* **Challenge**: Rewrite every line of the records below in full, multiplying each coordinate in the answers by 0.85 and rounding it to a whole number, with halves rounded up. Keep all other numbers unchanged, and leave the pictures out.

╭─ Supplied material

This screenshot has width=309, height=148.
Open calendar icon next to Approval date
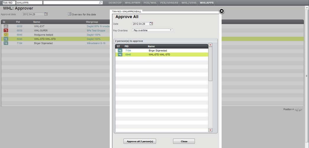tap(46, 14)
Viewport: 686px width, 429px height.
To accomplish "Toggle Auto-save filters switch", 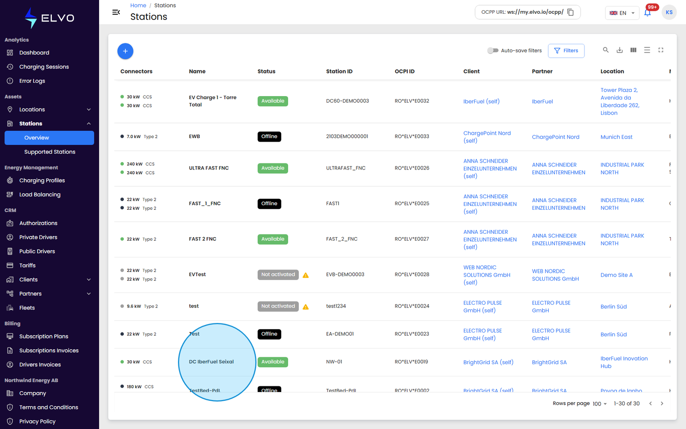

╰─

* **Exercise solution**:
This screenshot has width=309, height=148.
Open calendar icon next to Approval date
tap(39, 12)
Viewport: 686px width, 429px height.
To accomplish "Toggle Auto-save filters switch", 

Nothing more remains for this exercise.